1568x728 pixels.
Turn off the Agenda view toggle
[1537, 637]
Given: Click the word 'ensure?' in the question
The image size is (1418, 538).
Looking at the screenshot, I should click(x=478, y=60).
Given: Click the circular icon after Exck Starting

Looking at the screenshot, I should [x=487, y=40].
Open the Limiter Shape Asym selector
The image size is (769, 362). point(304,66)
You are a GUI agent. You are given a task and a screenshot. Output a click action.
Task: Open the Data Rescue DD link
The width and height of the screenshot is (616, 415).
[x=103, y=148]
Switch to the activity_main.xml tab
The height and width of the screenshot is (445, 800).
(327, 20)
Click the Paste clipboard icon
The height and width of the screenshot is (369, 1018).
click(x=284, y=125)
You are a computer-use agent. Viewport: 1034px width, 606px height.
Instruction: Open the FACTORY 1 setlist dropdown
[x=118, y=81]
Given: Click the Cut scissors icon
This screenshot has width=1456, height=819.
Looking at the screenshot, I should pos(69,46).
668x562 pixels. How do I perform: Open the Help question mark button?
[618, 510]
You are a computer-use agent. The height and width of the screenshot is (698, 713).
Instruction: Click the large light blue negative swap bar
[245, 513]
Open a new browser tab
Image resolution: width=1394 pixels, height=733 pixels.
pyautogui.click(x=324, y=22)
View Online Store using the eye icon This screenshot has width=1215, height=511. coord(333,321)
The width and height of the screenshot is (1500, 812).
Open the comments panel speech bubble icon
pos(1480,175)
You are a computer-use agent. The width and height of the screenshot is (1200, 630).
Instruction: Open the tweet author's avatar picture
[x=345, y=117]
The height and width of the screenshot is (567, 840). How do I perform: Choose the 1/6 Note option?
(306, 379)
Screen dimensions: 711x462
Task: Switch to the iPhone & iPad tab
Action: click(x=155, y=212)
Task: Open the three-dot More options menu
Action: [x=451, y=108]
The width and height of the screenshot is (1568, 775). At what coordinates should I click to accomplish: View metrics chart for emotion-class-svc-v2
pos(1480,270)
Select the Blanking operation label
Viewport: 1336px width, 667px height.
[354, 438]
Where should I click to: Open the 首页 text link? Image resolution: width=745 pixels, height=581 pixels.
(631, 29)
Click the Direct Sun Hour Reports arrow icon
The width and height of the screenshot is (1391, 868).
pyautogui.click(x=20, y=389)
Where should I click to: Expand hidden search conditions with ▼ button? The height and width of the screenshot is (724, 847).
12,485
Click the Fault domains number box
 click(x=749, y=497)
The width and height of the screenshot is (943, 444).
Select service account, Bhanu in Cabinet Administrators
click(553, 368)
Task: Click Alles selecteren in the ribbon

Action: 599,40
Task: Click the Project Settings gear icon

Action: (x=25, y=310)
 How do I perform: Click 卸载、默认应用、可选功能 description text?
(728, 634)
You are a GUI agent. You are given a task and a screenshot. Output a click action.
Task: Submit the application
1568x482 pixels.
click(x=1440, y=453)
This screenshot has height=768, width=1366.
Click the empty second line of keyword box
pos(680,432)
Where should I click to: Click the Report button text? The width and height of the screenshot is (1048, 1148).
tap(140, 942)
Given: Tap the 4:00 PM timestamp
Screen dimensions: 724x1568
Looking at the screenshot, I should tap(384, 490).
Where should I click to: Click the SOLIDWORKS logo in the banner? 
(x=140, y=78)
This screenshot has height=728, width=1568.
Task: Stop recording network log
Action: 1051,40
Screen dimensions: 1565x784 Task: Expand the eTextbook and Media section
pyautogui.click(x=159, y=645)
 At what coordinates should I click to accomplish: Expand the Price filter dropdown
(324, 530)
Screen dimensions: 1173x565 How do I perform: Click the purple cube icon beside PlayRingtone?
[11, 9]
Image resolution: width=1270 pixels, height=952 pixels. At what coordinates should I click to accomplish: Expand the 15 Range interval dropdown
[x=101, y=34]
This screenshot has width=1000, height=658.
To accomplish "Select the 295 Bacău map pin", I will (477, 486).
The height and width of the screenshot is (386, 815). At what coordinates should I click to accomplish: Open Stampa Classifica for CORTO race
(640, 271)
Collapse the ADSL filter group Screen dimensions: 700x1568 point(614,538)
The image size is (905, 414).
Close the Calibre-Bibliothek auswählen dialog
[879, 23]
++++
• [YOUR TASK]:
Copy out the material above line for line, with no changes.

• [THE COMPLETED TASK]:
1568x728 pixels.
Turn off the Agenda view toggle
[1537, 637]
Given: Click the word 'ensure?' in the question
The image size is (1418, 538).
Looking at the screenshot, I should click(x=478, y=60).
Given: Click the circular icon after Exck Starting

Looking at the screenshot, I should [x=487, y=40].
Open the Limiter Shape Asym selector
The image size is (769, 362). point(304,66)
You are a GUI agent. You are given a task and a screenshot. Output a click action.
Task: Open the Data Rescue DD link
The width and height of the screenshot is (616, 415).
[x=103, y=148]
Switch to the activity_main.xml tab
The height and width of the screenshot is (445, 800).
(327, 20)
Click the Paste clipboard icon
The height and width of the screenshot is (369, 1018).
click(x=284, y=125)
You are a computer-use agent. Viewport: 1034px width, 606px height.
Instruction: Open the FACTORY 1 setlist dropdown
[x=118, y=81]
Given: Click the Cut scissors icon
This screenshot has width=1456, height=819.
Looking at the screenshot, I should pos(69,46).
668x562 pixels. How do I perform: Open the Help question mark button?
[618, 510]
You are a computer-use agent. The height and width of the screenshot is (698, 713).
Instruction: Click the large light blue negative swap bar
[245, 513]
Open a new browser tab
Image resolution: width=1394 pixels, height=733 pixels.
pyautogui.click(x=324, y=22)
View Online Store using the eye icon This screenshot has width=1215, height=511. coord(333,321)
The width and height of the screenshot is (1500, 812).
Open the comments panel speech bubble icon
pos(1480,175)
You are a computer-use agent. The width and height of the screenshot is (1200, 630).
Instruction: Open the tweet author's avatar picture
[x=345, y=117]
The height and width of the screenshot is (567, 840). How do I perform: Choose the 1/6 Note option?
(306, 379)
Screen dimensions: 711x462
Task: Switch to the iPhone & iPad tab
Action: click(x=155, y=212)
Task: Open the three-dot More options menu
Action: [x=451, y=108]
The width and height of the screenshot is (1568, 775). At what coordinates should I click to accomplish: View metrics chart for emotion-class-svc-v2
pos(1480,270)
Select the Blanking operation label
Viewport: 1336px width, 667px height.
[354, 438]
Where should I click to: Open the 首页 text link? Image resolution: width=745 pixels, height=581 pixels.
(631, 29)
Click the Direct Sun Hour Reports arrow icon
The width and height of the screenshot is (1391, 868).
pyautogui.click(x=20, y=389)
Where should I click to: Expand hidden search conditions with ▼ button? The height and width of the screenshot is (724, 847).
12,485
Click the Fault domains number box
 click(x=749, y=497)
The width and height of the screenshot is (943, 444).
Select service account, Bhanu in Cabinet Administrators
click(553, 368)
Task: Click Alles selecteren in the ribbon

Action: 599,40
Task: Click the Project Settings gear icon

Action: (x=25, y=310)
 How do I perform: Click 卸载、默认应用、可选功能 description text?
(728, 634)
You are a GUI agent. You are given a task and a screenshot. Output a click action.
Task: Submit the application
1568x482 pixels.
click(x=1440, y=453)
This screenshot has height=768, width=1366.
Click the empty second line of keyword box
pos(680,432)
Where should I click to: Click the Report button text? The width and height of the screenshot is (1048, 1148).
tap(140, 942)
Given: Tap the 4:00 PM timestamp
Screen dimensions: 724x1568
Looking at the screenshot, I should tap(384, 490).
Where should I click to: Click the SOLIDWORKS logo in the banner? 
(x=140, y=78)
This screenshot has height=728, width=1568.
Task: Stop recording network log
Action: 1051,40
Screen dimensions: 1565x784 Task: Expand the eTextbook and Media section
pyautogui.click(x=159, y=645)
 At what coordinates should I click to accomplish: Expand the Price filter dropdown
(324, 530)
Screen dimensions: 1173x565 How do I perform: Click the purple cube icon beside PlayRingtone?
[11, 9]
Image resolution: width=1270 pixels, height=952 pixels. At what coordinates should I click to accomplish: Expand the 15 Range interval dropdown
[x=101, y=34]
This screenshot has width=1000, height=658.
To accomplish "Select the 295 Bacău map pin", I will (477, 486).
The height and width of the screenshot is (386, 815). At what coordinates should I click to accomplish: Open Stampa Classifica for CORTO race
(640, 271)
Collapse the ADSL filter group Screen dimensions: 700x1568 point(614,538)
The image size is (905, 414).
Close the Calibre-Bibliothek auswählen dialog
[879, 23]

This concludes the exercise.